• _Problem requirements_
For this exercise, write out every entry exactly and leave the pictures out.

Stored records
·····

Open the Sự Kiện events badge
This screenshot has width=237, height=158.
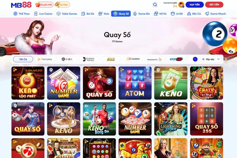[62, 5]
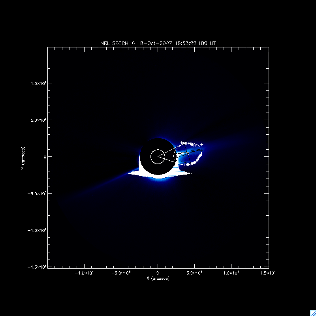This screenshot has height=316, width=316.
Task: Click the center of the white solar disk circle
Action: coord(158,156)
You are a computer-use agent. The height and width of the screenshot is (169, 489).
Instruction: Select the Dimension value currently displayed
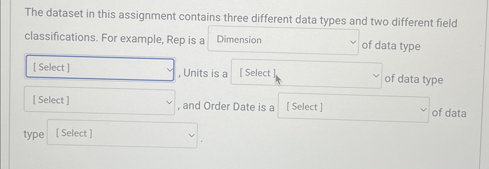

·····

• _Reply_
Open the Sự Kiện events badge
This screenshot has width=237, height=158.
[62, 5]
This screenshot has height=316, width=316.
Task: Click the center of the white solar disk circle
Action: coord(158,156)
You are a computer-use agent. The height and width of the screenshot is (169, 489).
Instruction: Select the Dimension value currently displayed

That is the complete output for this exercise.